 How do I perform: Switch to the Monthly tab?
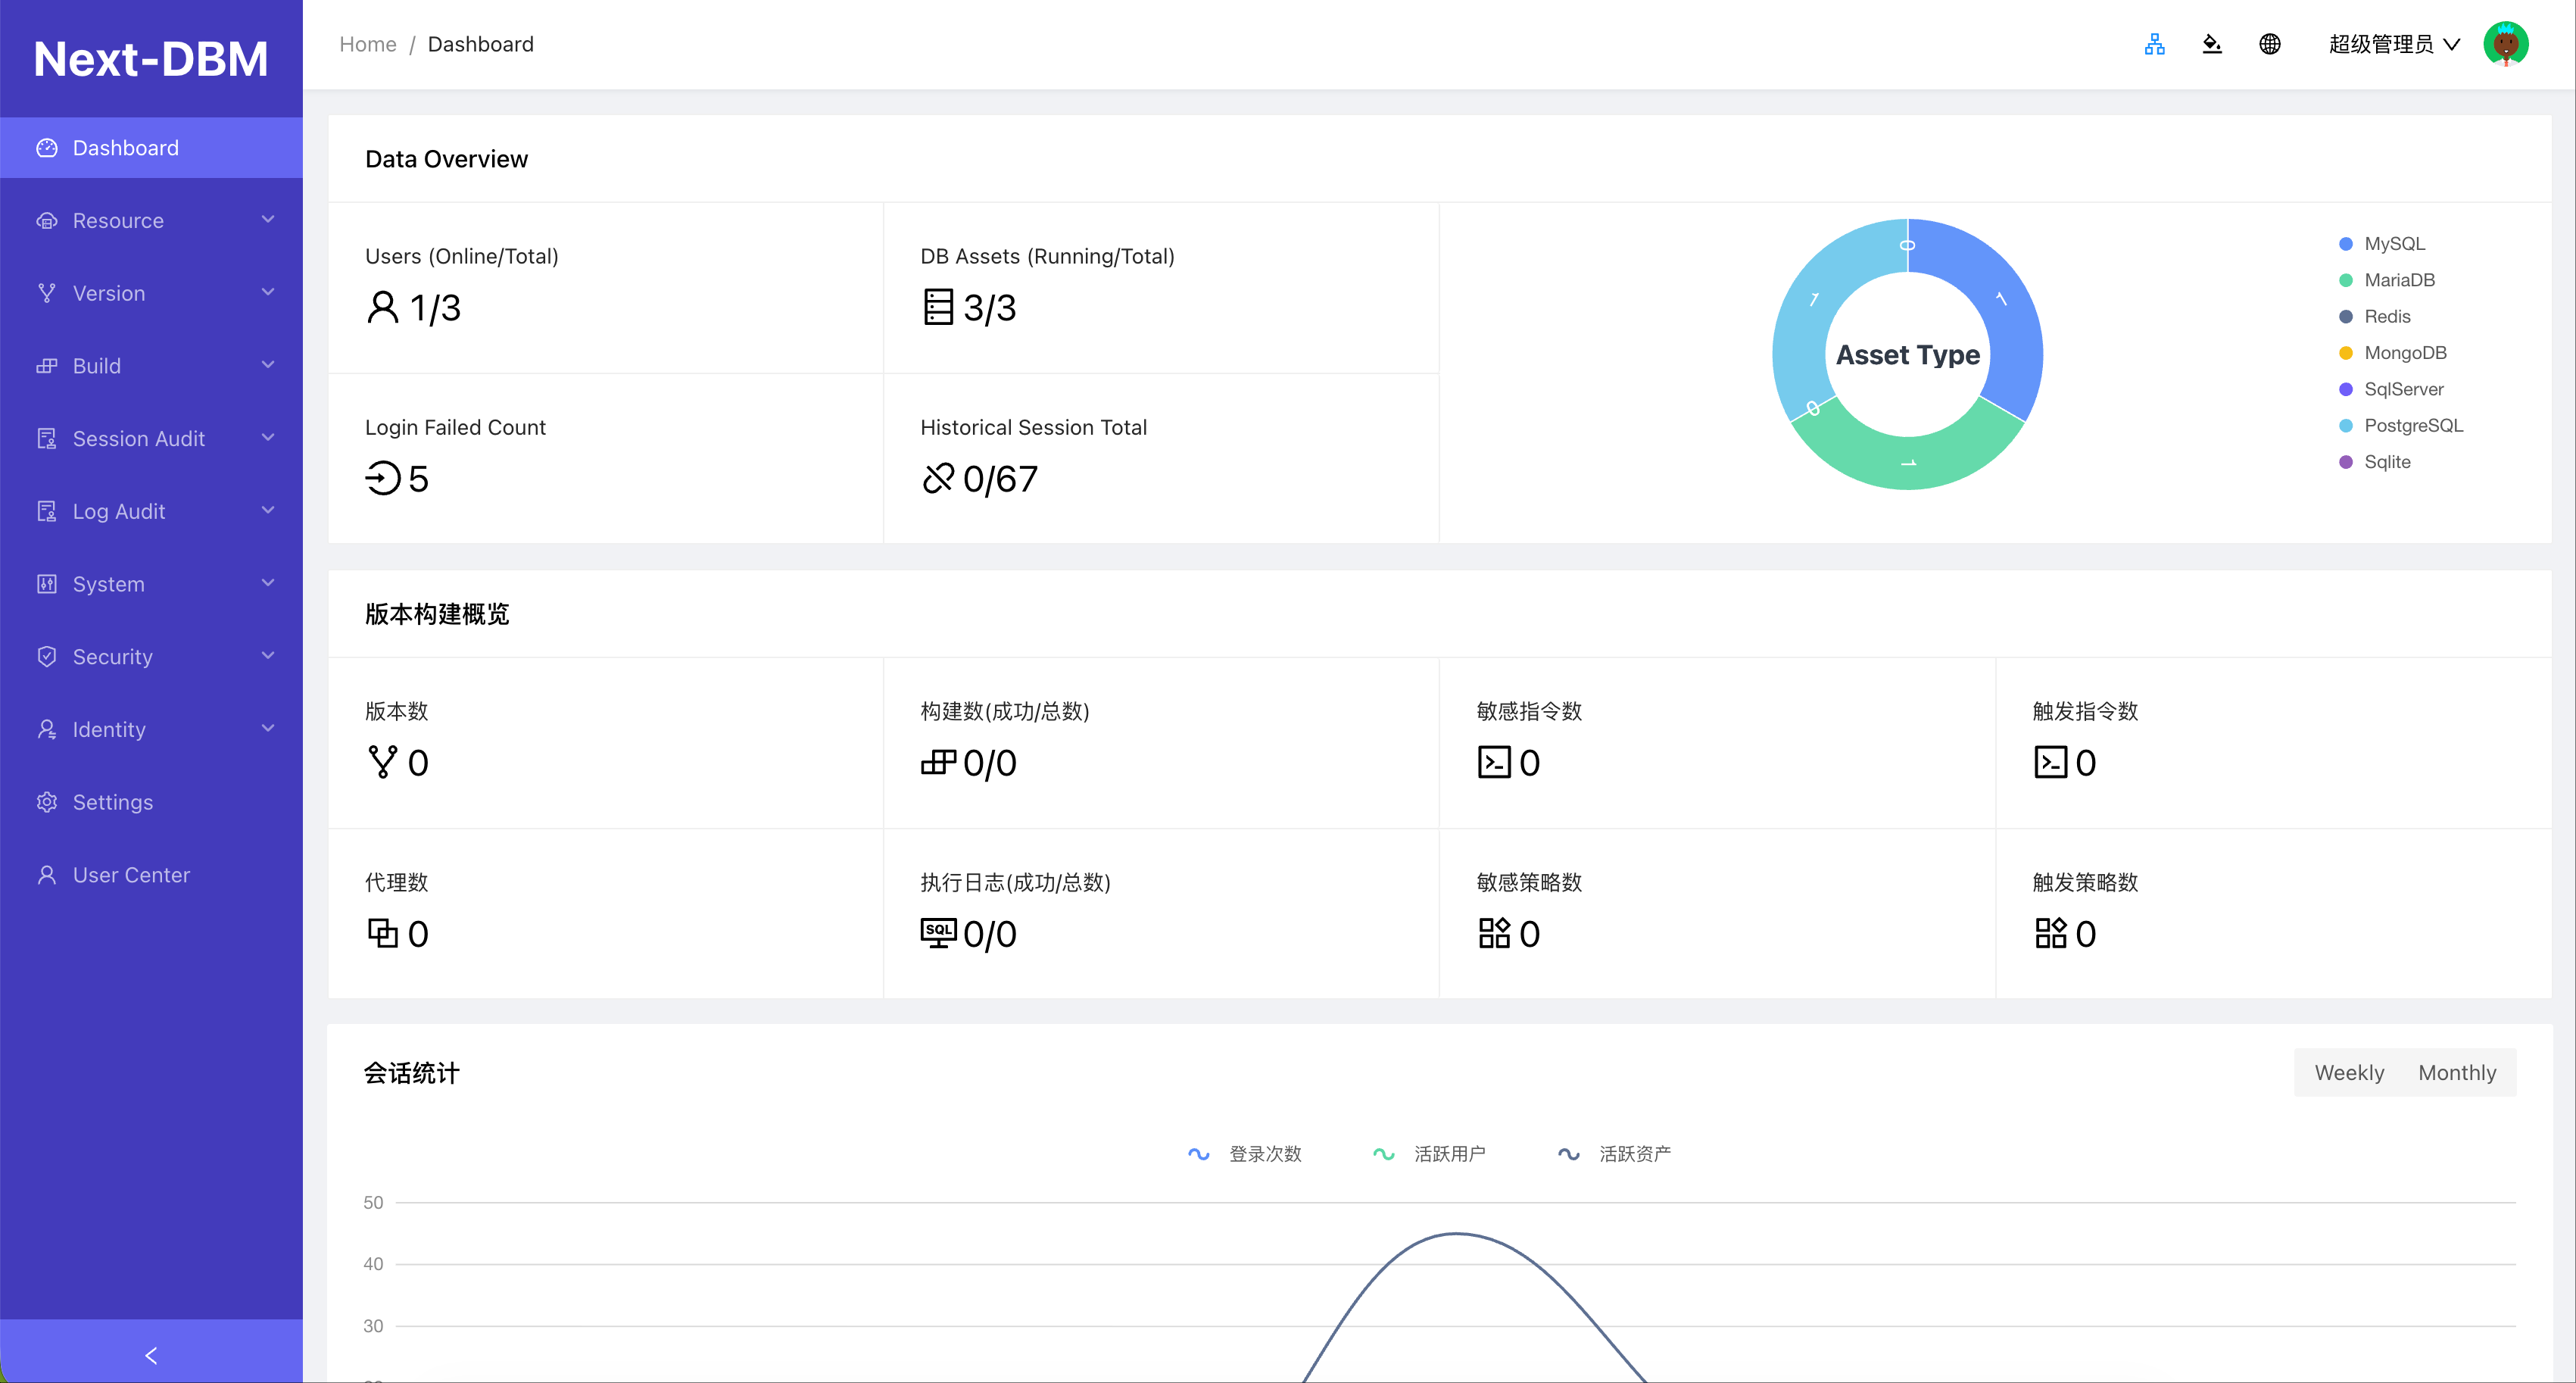tap(2457, 1072)
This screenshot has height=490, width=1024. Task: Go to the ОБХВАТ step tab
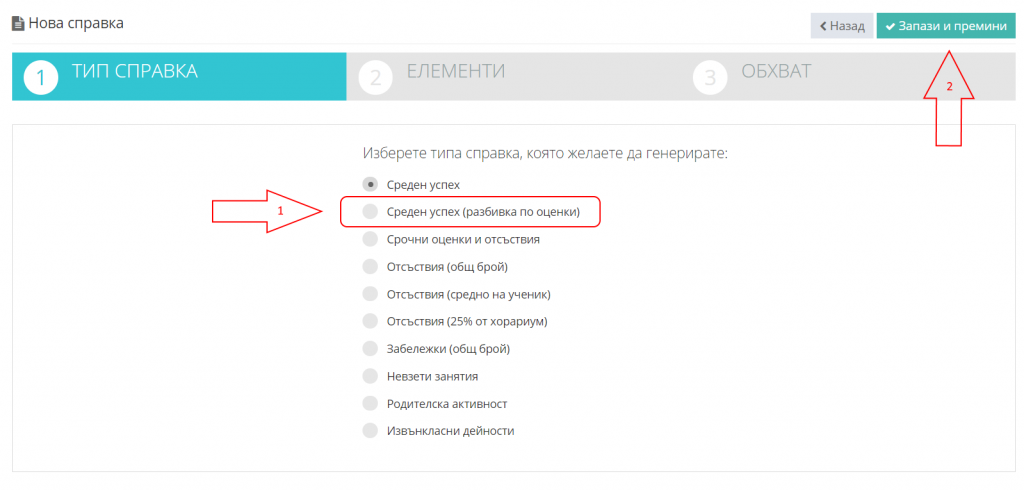[x=848, y=76]
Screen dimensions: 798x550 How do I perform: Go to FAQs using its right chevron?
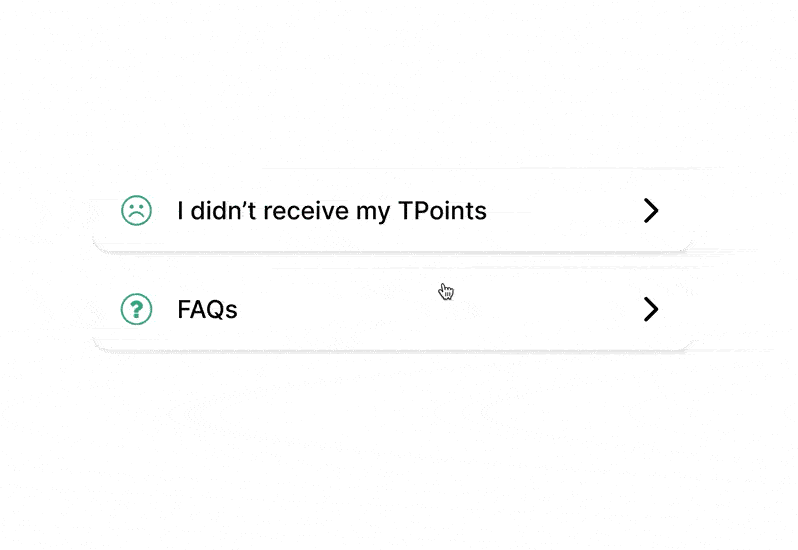(x=651, y=309)
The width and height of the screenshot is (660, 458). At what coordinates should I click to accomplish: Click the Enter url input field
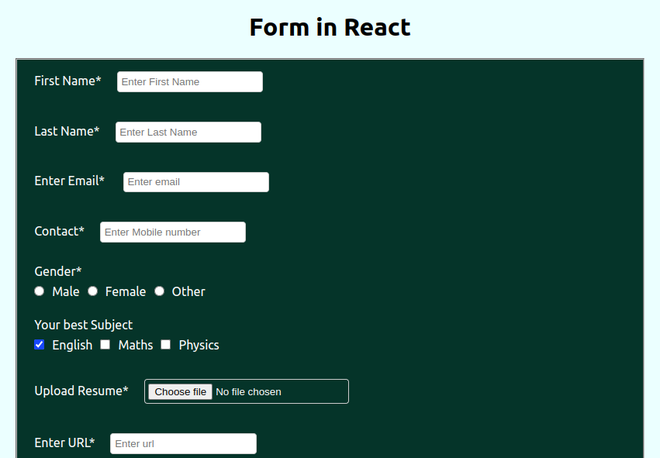click(x=184, y=444)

========

Exercise brief -
Put every line of the entries above into a numbered list, without any blank lines. Leave the pictures out.

Task solution -
1.  How do I perform: Switch to the Monthly tab?
2. tap(2457, 1072)
3. This screenshot has height=490, width=1024. Task: Go to the ОБХВАТ step tab
4. [x=848, y=76]
5. Screen dimensions: 798x550 How do I perform: Go to FAQs using its right chevron?
6. (x=651, y=309)
7. The width and height of the screenshot is (660, 458). At what coordinates should I click to accomplish: Click the Enter url input field
8. click(x=184, y=444)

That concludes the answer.